=== ACTIVITY ===
Return all of the entries below exactly as they are given.

=== EXERCISE DATA ===
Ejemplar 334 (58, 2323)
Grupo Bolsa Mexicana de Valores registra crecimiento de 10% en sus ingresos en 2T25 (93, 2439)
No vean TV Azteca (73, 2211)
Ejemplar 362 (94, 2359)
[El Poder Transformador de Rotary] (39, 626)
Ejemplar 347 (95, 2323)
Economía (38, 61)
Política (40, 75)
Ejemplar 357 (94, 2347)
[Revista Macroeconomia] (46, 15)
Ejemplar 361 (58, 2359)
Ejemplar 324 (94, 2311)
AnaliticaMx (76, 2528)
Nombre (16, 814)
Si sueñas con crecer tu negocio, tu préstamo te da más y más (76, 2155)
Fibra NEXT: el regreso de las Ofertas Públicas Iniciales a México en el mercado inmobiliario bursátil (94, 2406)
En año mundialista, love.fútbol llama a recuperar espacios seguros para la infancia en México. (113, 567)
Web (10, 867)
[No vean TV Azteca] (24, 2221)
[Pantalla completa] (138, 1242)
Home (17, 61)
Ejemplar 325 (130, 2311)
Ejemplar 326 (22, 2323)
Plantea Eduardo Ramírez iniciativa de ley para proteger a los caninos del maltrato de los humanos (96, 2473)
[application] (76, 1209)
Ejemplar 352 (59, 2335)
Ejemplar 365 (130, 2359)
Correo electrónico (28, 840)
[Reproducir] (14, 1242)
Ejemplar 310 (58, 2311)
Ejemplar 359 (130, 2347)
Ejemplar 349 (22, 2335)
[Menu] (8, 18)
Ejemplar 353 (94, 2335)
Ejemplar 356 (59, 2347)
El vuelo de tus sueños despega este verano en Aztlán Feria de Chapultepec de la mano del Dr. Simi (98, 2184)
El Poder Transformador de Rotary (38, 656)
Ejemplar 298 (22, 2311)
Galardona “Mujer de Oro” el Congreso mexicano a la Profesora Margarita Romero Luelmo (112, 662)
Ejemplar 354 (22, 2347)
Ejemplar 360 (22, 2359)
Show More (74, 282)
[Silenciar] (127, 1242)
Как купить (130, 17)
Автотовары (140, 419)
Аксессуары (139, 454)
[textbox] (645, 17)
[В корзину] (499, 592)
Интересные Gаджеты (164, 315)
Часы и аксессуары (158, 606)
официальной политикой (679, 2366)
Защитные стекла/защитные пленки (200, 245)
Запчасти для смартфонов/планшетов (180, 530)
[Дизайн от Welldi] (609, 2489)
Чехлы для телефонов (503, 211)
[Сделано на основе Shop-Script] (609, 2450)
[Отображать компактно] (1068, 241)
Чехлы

=== ANSWER FOR THE TASK ===
Ejemplar 334 (58, 2323)
Grupo Bolsa Mexicana de Valores registra crecimiento de 10% en sus ingresos en 2T25 (93, 2439)
No vean TV Azteca (73, 2211)
Ejemplar 362 (94, 2359)
[El Poder Transformador de Rotary] (39, 626)
Ejemplar 347 (95, 2323)
Economía (38, 61)
Política (40, 75)
Ejemplar 357 (94, 2347)
[Revista Macroeconomia] (46, 15)
Ejemplar 361 (58, 2359)
Ejemplar 324 (94, 2311)
AnaliticaMx (76, 2528)
Nombre (16, 814)
Si sueñas con crecer tu negocio, tu préstamo te da más y más (76, 2155)
Fibra NEXT: el regreso de las Ofertas Públicas Iniciales a México en el mercado inmobiliario bursátil (94, 2406)
En año mundialista, love.fútbol llama a recuperar espacios seguros para la infancia en México. (113, 567)
Web (10, 867)
[No vean TV Azteca] (24, 2221)
[Pantalla completa] (138, 1242)
Home (17, 61)
Ejemplar 325 (130, 2311)
Ejemplar 326 (22, 2323)
Plantea Eduardo Ramírez iniciativa de ley para proteger a los caninos del maltrato de los humanos (96, 2473)
[application] (76, 1209)
Ejemplar 352 (59, 2335)
Ejemplar 365 (130, 2359)
Correo electrónico (28, 840)
[Reproducir] (14, 1242)
Ejemplar 310 (58, 2311)
Ejemplar 359 (130, 2347)
Ejemplar 349 (22, 2335)
[Menu] (8, 18)
Ejemplar 353 (94, 2335)
Ejemplar 356 (59, 2347)
El vuelo de tus sueños despega este verano en Aztlán Feria de Chapultepec de la mano del Dr. Simi (98, 2184)
El Poder Transformador de Rotary (38, 656)
Ejemplar 298 (22, 2311)
Galardona “Mujer de Oro” el Congreso mexicano a la Profesora Margarita Romero Luelmo (112, 662)
Ejemplar 354 (22, 2347)
Ejemplar 360 (22, 2359)
Show More (74, 282)
[Silenciar] (127, 1242)
Как купить (130, 17)
Автотовары (140, 419)
Аксессуары (139, 454)
[textbox] (645, 17)
[В корзину] (499, 592)
Интересные Gаджеты (164, 315)
Часы и аксессуары (158, 606)
официальной политикой (679, 2366)
Защитные стекла/защитные пленки (200, 245)
Запчасти для смартфонов/планшетов (180, 530)
[Дизайн от Welldi] (609, 2489)
Чехлы для телефонов (503, 211)
[Сделано на основе Shop-Script] (609, 2450)
[Отображать компактно] (1068, 241)
Чехлы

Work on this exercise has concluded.